The conventional wisdom: Conventional wisdom about mobile games goes something like this: there are so many out there that it is impossible to get noticed, nobody will ever discover your app, and you will never make any money.
Nonsense!
Success is relative to investment. Yes, if you pour 100k into an app, you’ll be really upset if it only ever brings in 75k. But if you develop the game on your own time with a few hundred bucks, you’ll be really happy to make 75k. And again, it’s all about making your design match your means. If you have money to promote your game, you will want to design it differently. If you have the money and connections to promote your app, by all means make a paid app. But if you know upfront that you don’t, then you probably want to make your app a free one with in-app purchases. Then you have to try and pass the freemium tipping point. What is the tipping point you ask? Read on.

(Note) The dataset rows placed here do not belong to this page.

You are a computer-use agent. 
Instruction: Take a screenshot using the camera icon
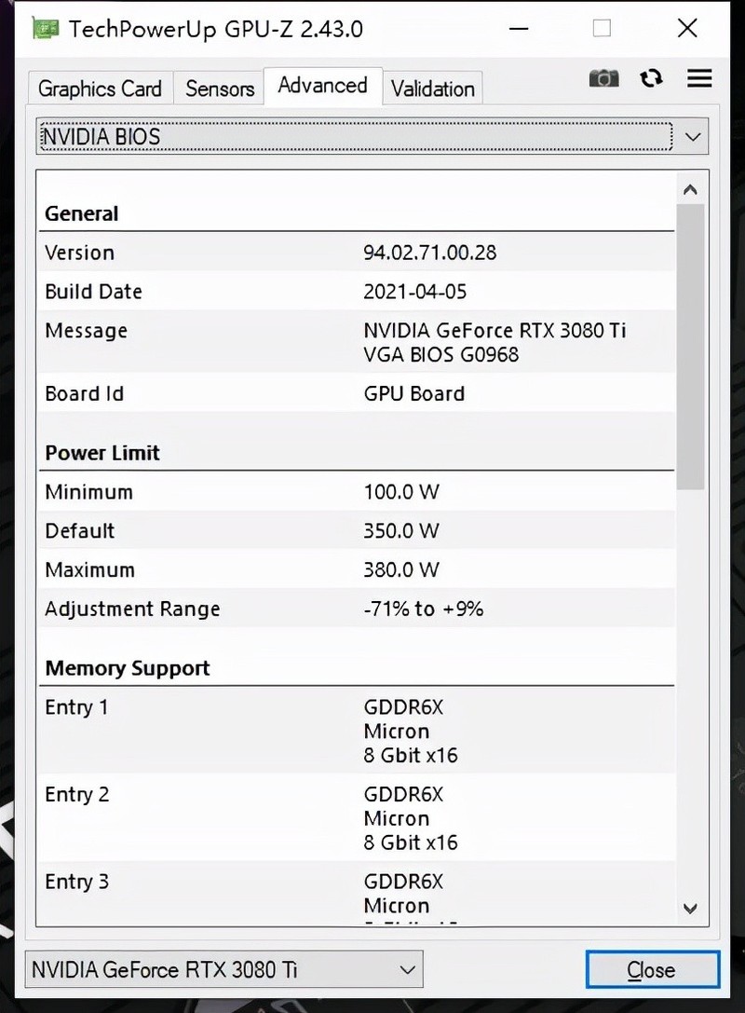pos(603,78)
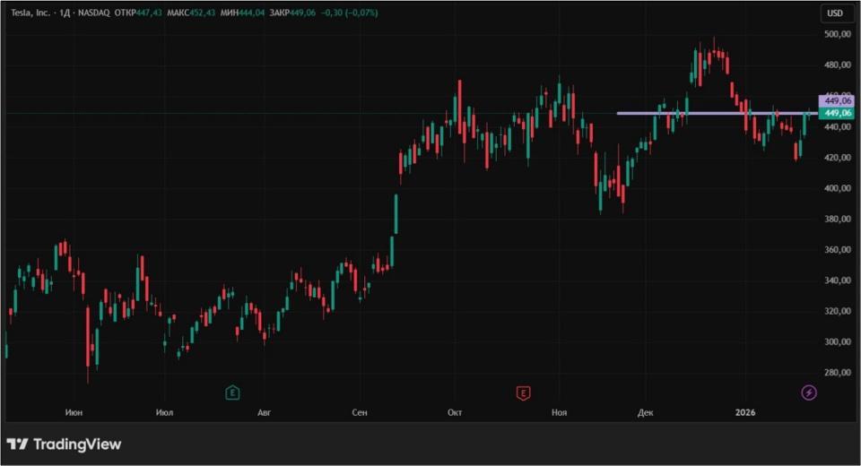
Task: Click the green 449,06 current price label
Action: 836,114
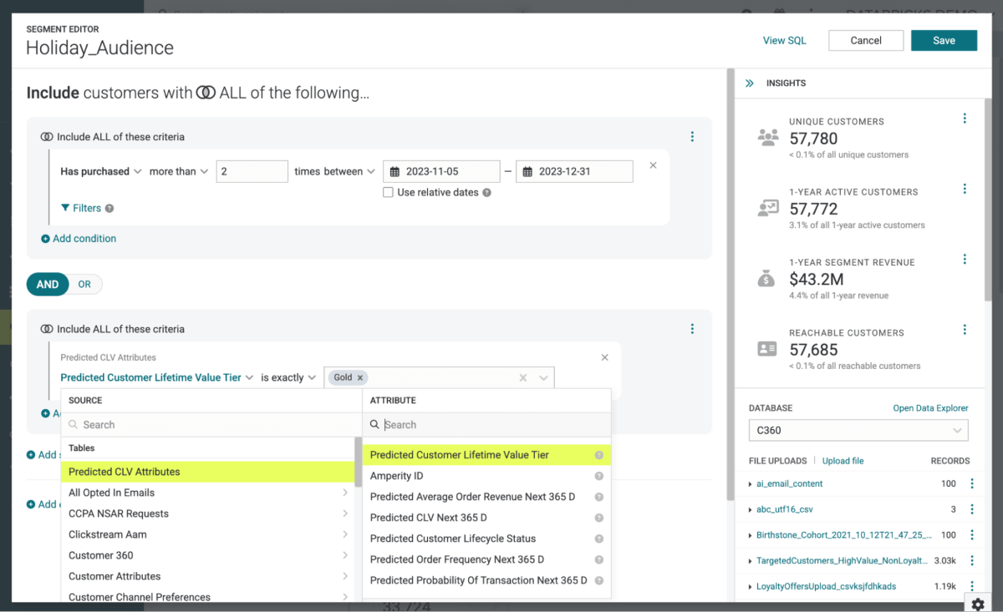Viewport: 1003px width, 612px height.
Task: Open the View SQL link
Action: 784,41
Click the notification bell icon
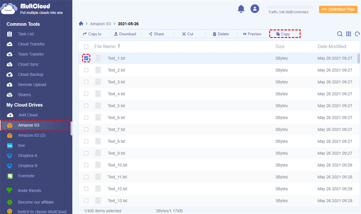This screenshot has width=361, height=214. click(x=241, y=9)
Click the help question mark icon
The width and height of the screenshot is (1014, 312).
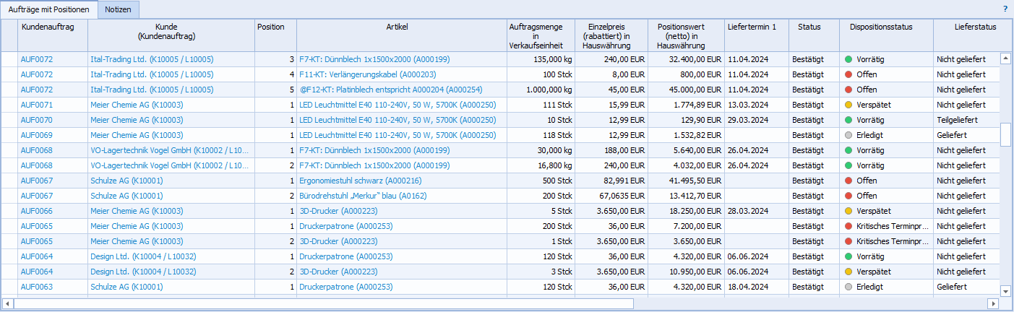point(1005,9)
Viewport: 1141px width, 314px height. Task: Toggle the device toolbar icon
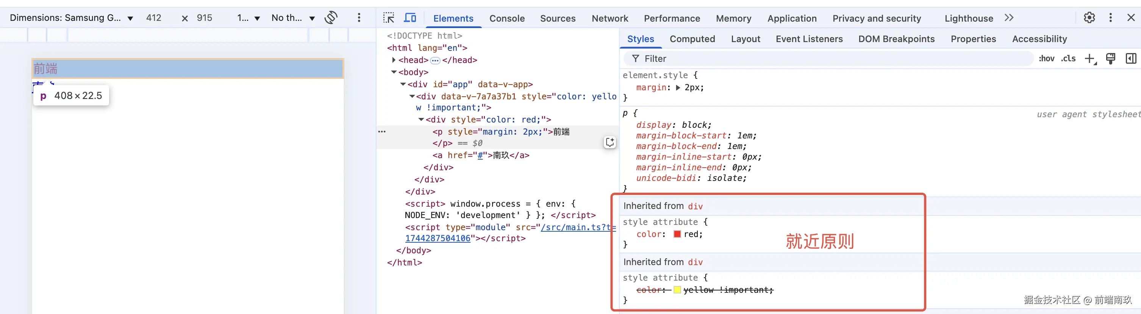click(410, 18)
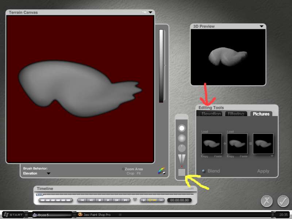Image resolution: width=292 pixels, height=219 pixels.
Task: Switch to the Filtering tab
Action: (236, 114)
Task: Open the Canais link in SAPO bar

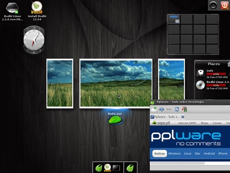Action: [217, 123]
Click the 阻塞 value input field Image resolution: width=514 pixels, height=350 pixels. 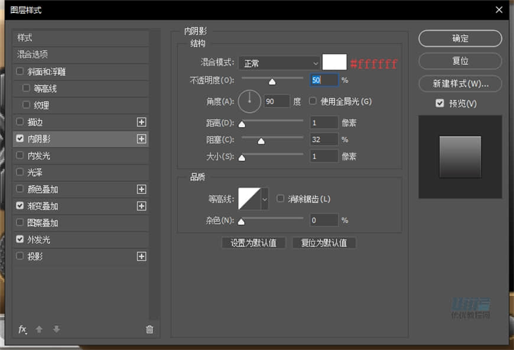click(x=324, y=139)
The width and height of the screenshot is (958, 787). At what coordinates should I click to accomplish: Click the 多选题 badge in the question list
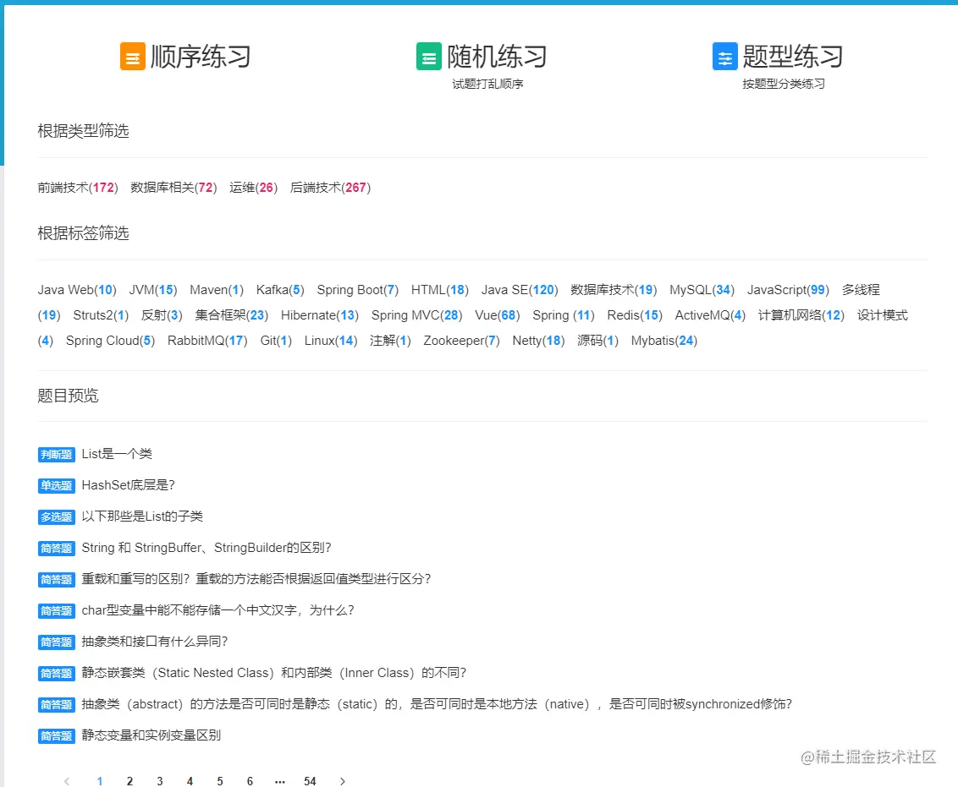(56, 516)
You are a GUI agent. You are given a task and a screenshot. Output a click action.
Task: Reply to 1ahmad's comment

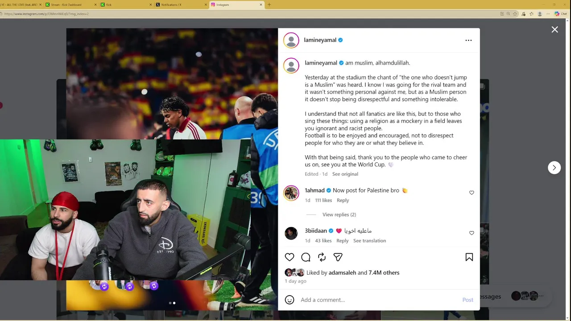[343, 200]
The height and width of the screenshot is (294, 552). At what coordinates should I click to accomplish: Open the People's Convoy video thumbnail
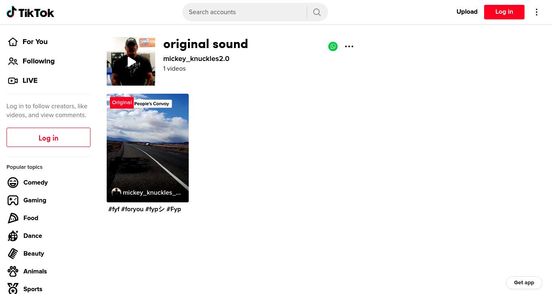point(147,148)
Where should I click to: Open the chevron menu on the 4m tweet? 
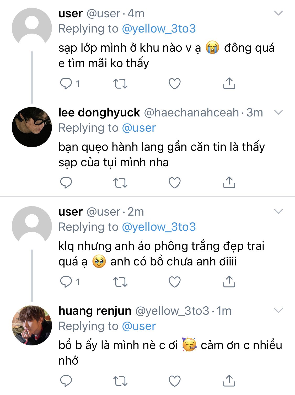coord(278,13)
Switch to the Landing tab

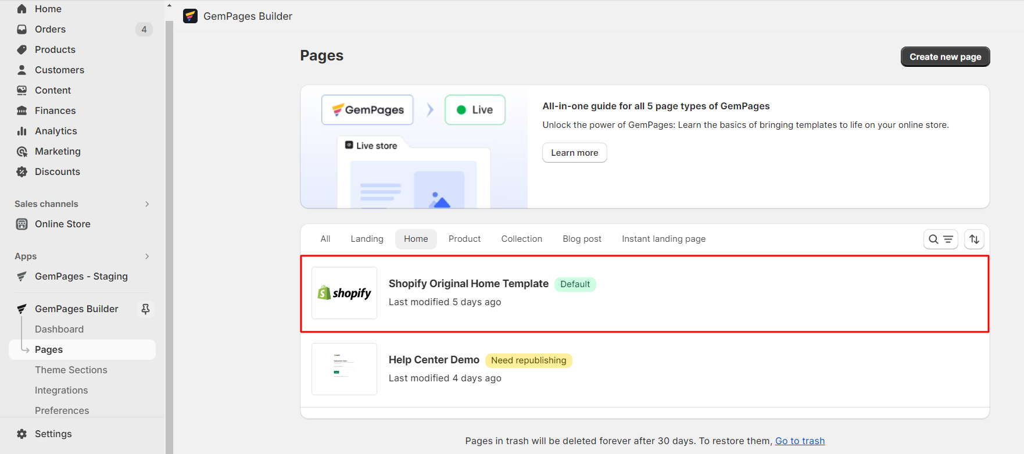point(367,239)
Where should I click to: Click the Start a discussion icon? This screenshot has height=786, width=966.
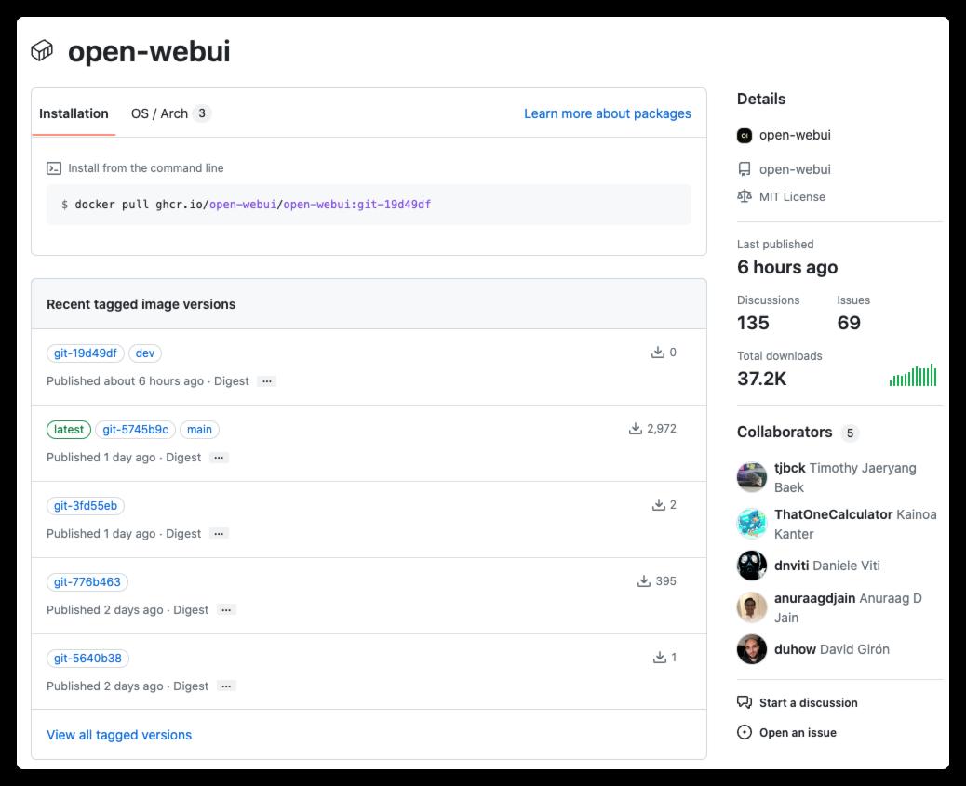tap(745, 702)
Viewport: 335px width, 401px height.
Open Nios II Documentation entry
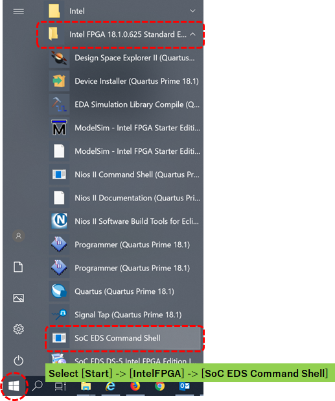pos(124,198)
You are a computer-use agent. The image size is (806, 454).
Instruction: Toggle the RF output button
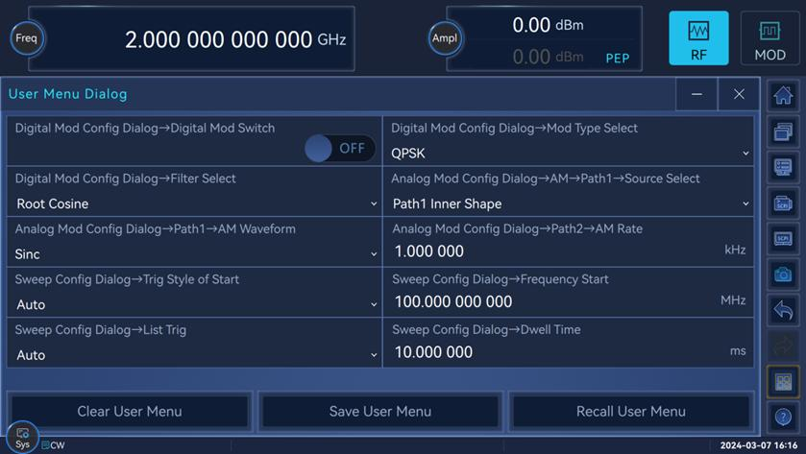pos(698,38)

The tipping point: Everyone really should be using something like Flurry nowadays – how are you supposed to improve your app if you don’t have reliable data on how people are using it? And to get that data, you need some number of downloads, which you’re going to get because you will e-mail every blog, site, Youtuber, and so on, who covers apps. You’ll get mentioned somewhere, and you’ll get a few thousand downloads. Assuming you have reliable data on your users, you can easily measure if you’ve passed the tipping point: you make more money per download than it costs you to get that download. The world of incentivized downloads and app advertising is changing week to week, so don’t take the numbers I quote here to be reliable, but let’s say it costs you 35 cents to buy a download of your free app and you are generating an average of $1 per download. You’re past the tipping point. You’re home free. You make $1.85 on every $1.00 you spend. You will probably be able to find someone interested in publishing your game, or at least the justification to pour some money into it yourself.
Three steps to success
- Figure out what your budget is, and what your means are. How many artists and programmers will be able to work on the game. Make sure your design is scaled to your means.
- Get your game out as soon as possible. If you never release your app, you are guaranteed to fail. It sounds stupid, but the number of professionals who fall into this trap is huge. Ship early, ship often.
- Assuming your game operates on the freemium model, tweak and iterate. Try new things often. Update as frequently as you can. Analyze your metrics, play with the design, change the menus, and do what it takes to get past the tipping point. Once you pass the tipping point, congratulations, you’re doing better than most pros. You’ve proven that in today’s video game industry, the little guy can play in the big leagues.
* Jeremy Rossmann is a rising junior at MIT joint-majoring in comparative media studies and mathematics with computer science. He is the CEO and Lead Designer at Manifold Studios, an iPhone game development startup he founded comprised of high school and college students. Their first game, WarSquared has been featured by Apple on the App Store.